警察では,子ども連れでも自宅周辺や通学路を安心して歩くことができるよう,「あんしん歩行エリア」として国土交通省とともに指定している死傷事故発生割合が高い住居系地区や商業系地区において,信号機,光ビーコン等の交通安全施設等を重点的に整備し,生活道路における通過交通の進入抑制や速度抑制,外周となっている幹線道路における交通流円滑化等の道路交通環境の整備に努めている。

また,交通安全の観点からの子育て支援策として,幼稚園・保育所,病院等と連携したチャイルドシートの取付け講習会を実施し,正しい着用の徹底を図るほか,地方公共団体,民間団体等が実施している各種支援制度の活用を通じて,チャイルドシートの普及促進に積極的に取り組んでいる。

(9)子育てバリアフリー等の推進

国土交通省では,高齢者,身体障害者等の公共交通機関を利用した移動の円滑化の促進に関する法律(平成12年法律第68号)や高齢者,身体障害者等が円滑に利用できる特定建築物の建築の促進に関する法律(平成6年法律第44号)(平成18年12月20日以降は,高齢者,障害者等の移動等の円滑化の促進に関する法律(平成18年法律第91号))等に基づき,多くの方が利用する建築物,公共交通機関及び道路や都市公園等の公共施設について,妊産婦や子連れの方にも利用しやすいように段差の改善等のバリアフリー化を推進してきた。
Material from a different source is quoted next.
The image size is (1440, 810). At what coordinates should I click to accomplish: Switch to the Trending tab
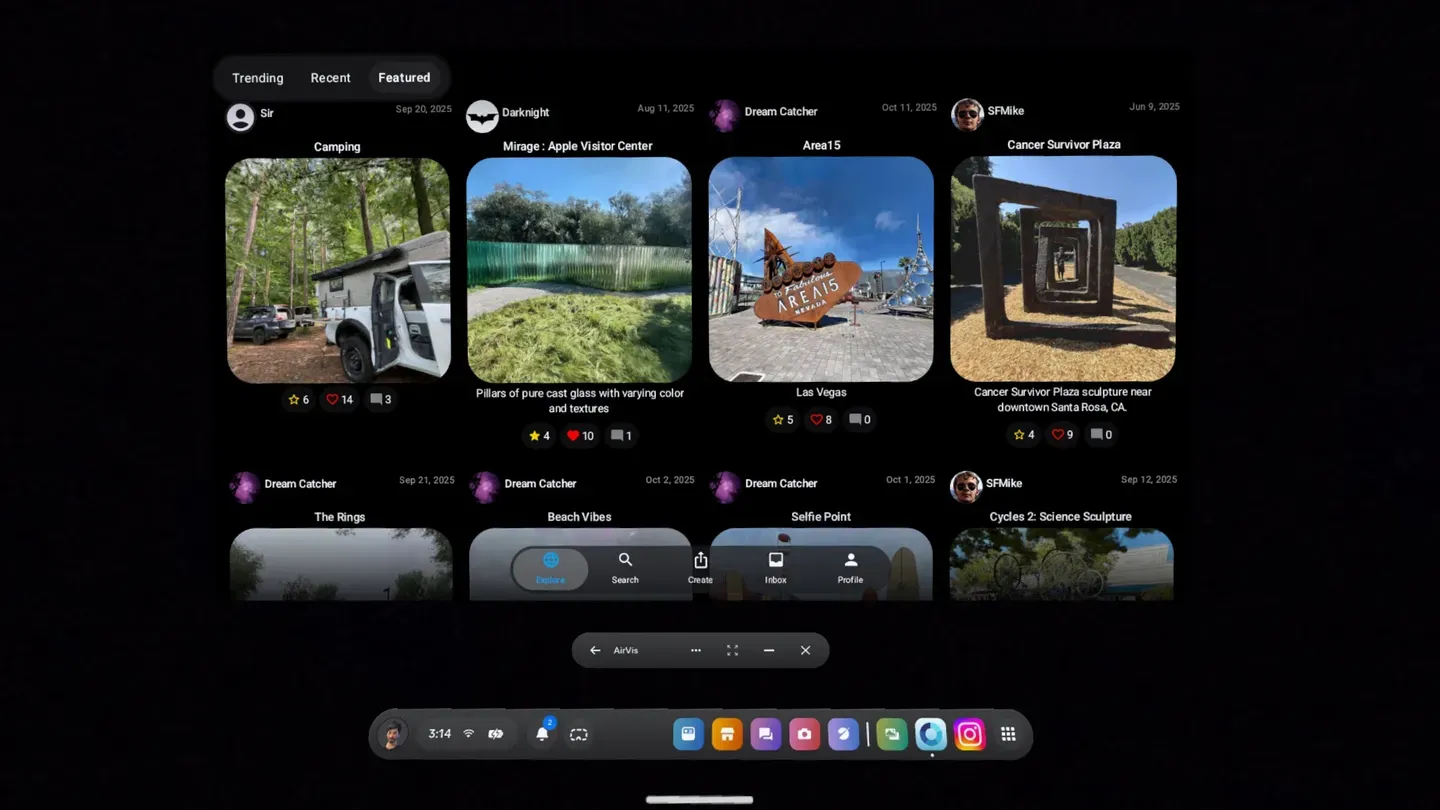[x=257, y=78]
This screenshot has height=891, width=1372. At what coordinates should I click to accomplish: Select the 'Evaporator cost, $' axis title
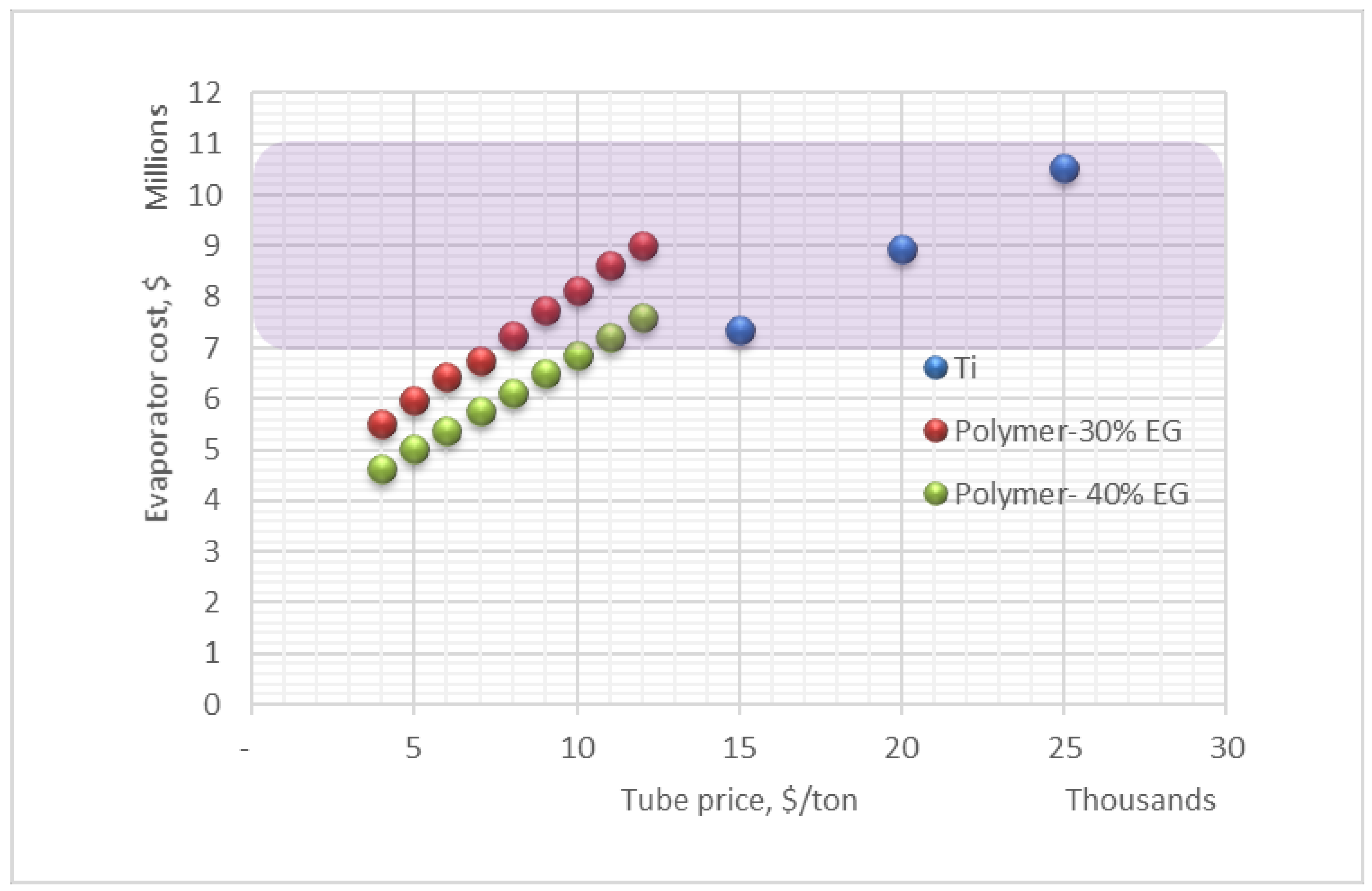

また,平成18年12月には一体的・総合的なバリアフリー施策を推進するため,これら法律を統合・拡充した高齢者,障害者等の移動等の円滑化の促進に関する法律(平成18年法律第91号)を施行し,一定地域内におけるこれらの施設等及びこれらの間の経路の一体的・総合的なバリアフリー化を推進している。
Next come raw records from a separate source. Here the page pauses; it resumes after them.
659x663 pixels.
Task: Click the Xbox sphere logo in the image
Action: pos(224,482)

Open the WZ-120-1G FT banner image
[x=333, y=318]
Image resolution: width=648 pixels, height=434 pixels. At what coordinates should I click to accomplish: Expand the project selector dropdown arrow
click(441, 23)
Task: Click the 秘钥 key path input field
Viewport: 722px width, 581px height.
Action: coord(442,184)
また,ハード整備と併せて,高齢者等の介助体験・疑似体験等を内容とする「交通バリアフリー教室」の開催等により「心のバリアフリー社会」の実現を図るとともに,「らくらくおでかけネット」や「都道府県別バリアフリー情報」を構築し,施設のバリアフリー化の状況に関する情報提供を行うなどソフト面の施策についても積極的に推進している。

さらに,安全で安心して利用ができる幼児送迎サービスを提供するための個別輸送サービス(STS:スペシャル・トランスポート・サービス)の普及を推進している。

2 ひとり親家庭等に対する支援の推進

厚生労働省では,母子家庭の母等について,平成15年4月に施行された改正母子及び寡婦福祉法(昭和39年法律第129号)に基づき,子育て短期支援事業,日常生活支援事業等の子育て・生活支援策,母子家庭等就業・自立支援センター事業,母子家庭自立支援給付金等の就業支援策,養育費の確保策,児童扶養手当の支給,母子寡婦福祉貸付金の拡充等の経済的支援策といった自立支援策を総合的に展開している。

また,平成15年7月に成立し,同年8月に施行された母子家庭の母の就業の支援に関する特別措置法(平成15年法律第126号)に基づき,より一層の就業支援策を講じている。

さらに,平成18年度より母子自立支援プログラム事業を全国展開し,より一層の就業支援策を講じている。